═════ EXTRACTED TEXT ═════

Positively in an overwhelming situation. Please

Hi, 

Recently diagnosed with 3c cc. 

Tumour is poorly differentiated squamous cell carcinoma, 2.4mm/9mm. Its effecting one lymph node and the surrounding ones are inflamed/enlarged. 

Treatment will start in two weeks. 

I'm overwhelmed, terrified and petrified from reading so many side effects and to possibly think it will/can come back/kill me. 

I'm feeling extremely negative and down at the moment. I'm sure other newly diagnosed are also.

Did anyone come out of THIS with no /few long term side effects or damage from their radiotherapy/chemo/branchy to their mind/bowels/bladder/nervous system/vaginas?

How many years have you been NED Or clear? 

I'm not moaning... I just need something to help me focus on life after this as my mental health is shot at the moment.

═════

> EXERCISE: Pick up the post above about a recent cancer diagnosis and keep writing it from the point where it stops.

═════ INPUT DATA ═════

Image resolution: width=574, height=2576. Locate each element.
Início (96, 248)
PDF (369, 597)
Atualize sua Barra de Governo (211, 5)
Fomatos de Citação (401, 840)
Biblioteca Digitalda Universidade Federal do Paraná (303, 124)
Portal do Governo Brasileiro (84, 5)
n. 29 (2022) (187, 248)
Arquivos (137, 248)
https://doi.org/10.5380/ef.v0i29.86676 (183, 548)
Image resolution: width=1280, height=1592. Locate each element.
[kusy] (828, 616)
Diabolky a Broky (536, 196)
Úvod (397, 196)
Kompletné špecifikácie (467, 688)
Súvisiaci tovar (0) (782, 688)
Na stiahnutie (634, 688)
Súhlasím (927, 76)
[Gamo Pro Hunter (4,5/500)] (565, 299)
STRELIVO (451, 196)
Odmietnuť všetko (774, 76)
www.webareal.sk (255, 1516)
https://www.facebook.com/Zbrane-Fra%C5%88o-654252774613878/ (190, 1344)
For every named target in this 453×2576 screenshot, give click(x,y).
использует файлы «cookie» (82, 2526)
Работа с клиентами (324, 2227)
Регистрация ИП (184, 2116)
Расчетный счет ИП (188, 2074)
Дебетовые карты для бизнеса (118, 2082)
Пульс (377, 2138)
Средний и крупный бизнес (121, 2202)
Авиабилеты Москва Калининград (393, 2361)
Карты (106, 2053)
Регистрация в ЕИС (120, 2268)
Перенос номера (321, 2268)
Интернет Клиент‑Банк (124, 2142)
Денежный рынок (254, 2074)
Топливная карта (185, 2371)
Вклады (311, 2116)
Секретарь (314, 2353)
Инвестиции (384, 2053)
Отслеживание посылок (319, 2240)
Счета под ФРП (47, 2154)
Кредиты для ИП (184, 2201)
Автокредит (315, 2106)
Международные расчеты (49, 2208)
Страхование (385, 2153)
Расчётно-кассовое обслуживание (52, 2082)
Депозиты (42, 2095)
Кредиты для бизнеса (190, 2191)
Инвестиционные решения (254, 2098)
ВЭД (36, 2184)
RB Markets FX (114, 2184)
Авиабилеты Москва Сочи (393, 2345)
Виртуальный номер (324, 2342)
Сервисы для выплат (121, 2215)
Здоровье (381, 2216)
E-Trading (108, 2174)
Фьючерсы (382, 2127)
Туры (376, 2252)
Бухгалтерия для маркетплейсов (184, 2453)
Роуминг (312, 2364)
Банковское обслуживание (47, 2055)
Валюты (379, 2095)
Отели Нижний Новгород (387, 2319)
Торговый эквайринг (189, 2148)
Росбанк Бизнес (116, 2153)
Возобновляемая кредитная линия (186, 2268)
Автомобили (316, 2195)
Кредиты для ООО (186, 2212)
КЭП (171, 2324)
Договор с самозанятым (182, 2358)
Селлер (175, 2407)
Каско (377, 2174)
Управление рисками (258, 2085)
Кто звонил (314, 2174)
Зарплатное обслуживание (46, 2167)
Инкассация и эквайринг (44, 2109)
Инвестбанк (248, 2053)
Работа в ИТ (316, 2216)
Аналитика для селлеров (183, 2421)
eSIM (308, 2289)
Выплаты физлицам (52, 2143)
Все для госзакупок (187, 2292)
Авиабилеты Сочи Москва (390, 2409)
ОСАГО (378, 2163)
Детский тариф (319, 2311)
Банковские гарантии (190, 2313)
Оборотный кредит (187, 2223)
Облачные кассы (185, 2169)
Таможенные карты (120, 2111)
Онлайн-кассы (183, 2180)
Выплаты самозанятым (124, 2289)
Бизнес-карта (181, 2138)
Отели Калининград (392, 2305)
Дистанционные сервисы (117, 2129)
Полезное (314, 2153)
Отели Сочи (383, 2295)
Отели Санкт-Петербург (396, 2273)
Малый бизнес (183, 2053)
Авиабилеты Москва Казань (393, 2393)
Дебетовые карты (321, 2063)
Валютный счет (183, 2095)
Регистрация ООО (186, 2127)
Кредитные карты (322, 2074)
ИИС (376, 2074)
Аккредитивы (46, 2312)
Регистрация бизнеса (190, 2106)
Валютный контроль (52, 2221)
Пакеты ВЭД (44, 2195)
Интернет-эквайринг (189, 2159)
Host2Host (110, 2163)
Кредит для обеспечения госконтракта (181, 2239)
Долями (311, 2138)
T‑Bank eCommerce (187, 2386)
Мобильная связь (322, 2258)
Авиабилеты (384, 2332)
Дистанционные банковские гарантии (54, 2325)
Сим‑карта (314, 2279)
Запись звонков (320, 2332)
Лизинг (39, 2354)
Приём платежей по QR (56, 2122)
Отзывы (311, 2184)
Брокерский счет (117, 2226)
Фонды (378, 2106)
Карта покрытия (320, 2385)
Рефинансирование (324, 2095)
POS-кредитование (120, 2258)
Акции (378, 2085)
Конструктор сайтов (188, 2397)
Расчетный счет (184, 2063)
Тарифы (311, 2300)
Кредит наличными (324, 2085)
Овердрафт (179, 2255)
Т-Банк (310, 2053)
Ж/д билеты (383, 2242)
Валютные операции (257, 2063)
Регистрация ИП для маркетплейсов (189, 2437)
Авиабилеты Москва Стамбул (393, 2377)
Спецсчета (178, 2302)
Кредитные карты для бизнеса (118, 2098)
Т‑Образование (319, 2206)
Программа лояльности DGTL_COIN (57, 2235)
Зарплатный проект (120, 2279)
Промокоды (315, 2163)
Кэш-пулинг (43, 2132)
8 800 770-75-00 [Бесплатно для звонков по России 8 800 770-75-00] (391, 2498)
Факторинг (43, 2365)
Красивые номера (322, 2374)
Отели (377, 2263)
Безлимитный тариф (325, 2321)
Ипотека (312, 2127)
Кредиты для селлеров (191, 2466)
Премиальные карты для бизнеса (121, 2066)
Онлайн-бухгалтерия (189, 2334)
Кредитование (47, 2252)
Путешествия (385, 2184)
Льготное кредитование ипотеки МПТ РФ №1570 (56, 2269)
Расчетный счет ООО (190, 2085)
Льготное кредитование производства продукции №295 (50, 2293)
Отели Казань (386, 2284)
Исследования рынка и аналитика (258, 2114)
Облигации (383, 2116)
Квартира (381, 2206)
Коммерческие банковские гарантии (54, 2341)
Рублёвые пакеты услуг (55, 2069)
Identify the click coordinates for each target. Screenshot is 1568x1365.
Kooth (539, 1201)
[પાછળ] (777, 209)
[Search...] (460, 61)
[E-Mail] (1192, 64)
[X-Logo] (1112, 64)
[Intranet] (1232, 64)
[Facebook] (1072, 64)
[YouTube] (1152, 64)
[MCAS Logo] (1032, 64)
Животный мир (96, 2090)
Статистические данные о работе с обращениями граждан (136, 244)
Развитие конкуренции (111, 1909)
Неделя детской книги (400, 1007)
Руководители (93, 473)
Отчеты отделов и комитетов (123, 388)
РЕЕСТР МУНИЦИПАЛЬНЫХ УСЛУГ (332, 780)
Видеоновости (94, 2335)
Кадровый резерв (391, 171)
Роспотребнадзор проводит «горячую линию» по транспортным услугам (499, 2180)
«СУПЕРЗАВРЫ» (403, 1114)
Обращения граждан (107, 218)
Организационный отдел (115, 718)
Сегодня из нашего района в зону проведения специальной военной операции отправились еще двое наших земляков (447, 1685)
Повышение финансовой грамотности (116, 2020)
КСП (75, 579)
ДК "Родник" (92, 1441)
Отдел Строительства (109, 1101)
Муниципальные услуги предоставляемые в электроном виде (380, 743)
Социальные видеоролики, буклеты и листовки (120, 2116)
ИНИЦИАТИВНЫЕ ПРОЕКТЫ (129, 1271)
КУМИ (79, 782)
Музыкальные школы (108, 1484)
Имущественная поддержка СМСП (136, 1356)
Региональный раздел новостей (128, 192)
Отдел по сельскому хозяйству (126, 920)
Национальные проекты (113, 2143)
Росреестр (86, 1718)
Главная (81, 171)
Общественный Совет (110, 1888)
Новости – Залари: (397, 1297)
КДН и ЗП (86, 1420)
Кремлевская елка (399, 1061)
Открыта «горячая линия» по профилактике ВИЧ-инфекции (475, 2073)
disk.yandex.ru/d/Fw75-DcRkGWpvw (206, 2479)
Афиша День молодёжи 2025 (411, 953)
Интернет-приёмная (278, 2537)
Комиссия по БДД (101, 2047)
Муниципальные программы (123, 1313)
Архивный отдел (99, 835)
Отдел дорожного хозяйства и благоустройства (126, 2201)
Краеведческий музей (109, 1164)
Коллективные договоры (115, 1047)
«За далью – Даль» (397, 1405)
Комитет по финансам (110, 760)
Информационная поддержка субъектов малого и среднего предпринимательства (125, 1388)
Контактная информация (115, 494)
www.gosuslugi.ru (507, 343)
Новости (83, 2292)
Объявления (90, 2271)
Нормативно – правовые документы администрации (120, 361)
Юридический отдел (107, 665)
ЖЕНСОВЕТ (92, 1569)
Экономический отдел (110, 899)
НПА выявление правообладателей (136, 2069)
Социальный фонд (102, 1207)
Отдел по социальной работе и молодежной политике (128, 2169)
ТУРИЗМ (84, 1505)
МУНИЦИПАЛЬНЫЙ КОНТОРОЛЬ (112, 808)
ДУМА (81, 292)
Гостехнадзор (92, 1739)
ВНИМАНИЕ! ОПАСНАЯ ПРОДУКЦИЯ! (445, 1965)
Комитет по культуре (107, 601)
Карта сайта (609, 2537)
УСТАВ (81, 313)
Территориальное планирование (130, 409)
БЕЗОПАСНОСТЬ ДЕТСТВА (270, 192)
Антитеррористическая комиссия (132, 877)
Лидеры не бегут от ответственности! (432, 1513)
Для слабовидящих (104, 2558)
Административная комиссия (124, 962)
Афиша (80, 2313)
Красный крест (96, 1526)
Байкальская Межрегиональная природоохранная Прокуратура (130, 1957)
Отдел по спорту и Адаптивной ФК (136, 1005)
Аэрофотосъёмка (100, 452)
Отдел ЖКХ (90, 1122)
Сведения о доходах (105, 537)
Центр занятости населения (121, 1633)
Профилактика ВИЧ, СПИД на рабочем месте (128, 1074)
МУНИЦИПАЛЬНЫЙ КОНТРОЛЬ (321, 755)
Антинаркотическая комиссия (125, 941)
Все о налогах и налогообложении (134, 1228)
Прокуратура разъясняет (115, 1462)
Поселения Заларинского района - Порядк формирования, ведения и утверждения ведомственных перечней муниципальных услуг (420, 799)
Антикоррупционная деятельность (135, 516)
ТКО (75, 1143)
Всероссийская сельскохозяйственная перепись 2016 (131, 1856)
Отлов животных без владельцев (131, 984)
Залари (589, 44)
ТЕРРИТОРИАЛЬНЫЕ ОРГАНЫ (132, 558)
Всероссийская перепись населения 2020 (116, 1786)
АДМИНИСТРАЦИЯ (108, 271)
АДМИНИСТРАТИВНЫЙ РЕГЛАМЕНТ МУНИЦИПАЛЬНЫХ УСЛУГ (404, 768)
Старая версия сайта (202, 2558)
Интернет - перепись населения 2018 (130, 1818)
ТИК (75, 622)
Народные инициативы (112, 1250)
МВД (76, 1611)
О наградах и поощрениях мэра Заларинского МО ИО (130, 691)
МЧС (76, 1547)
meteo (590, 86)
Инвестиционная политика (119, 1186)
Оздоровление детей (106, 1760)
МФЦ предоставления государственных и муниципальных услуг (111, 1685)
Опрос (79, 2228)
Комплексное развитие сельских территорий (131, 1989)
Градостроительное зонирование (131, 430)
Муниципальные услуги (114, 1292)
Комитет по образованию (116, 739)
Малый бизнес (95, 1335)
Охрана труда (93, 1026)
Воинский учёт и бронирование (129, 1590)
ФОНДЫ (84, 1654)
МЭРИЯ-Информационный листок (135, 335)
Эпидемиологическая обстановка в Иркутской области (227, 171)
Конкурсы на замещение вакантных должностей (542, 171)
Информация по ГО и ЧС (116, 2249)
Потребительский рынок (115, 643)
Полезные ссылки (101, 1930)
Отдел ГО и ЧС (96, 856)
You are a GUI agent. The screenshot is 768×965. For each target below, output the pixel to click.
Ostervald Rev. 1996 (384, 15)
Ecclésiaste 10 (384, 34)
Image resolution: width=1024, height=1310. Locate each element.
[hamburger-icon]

═════

> TASK RESPONSE:
Keeley x

Please, please don't think I see your comments as negative or anyone else's on here. The problem is I've got myself into a deep dark hole and I need to hear some positive things for my own mind. You have all been so supportive and lots of information and advise has been given. I read through threads and I see the positive, support, help and encouragement but then I start to delve deeper or over think... Its all become an obsession tbh. However, what this forum has given me are questions to ask the nurses and doctors. I admire all of the strength from all the warrior goddess past and present, spirit and earth side.

 

I need to refind my strength as I have been through so much emotionally the last 26 months due to my beautiful mum being left undiagnosed with a cold sore to the brain for 11 days that has left her severely brain damaged and I have had to use all my strength to make her live and get treatment she needed.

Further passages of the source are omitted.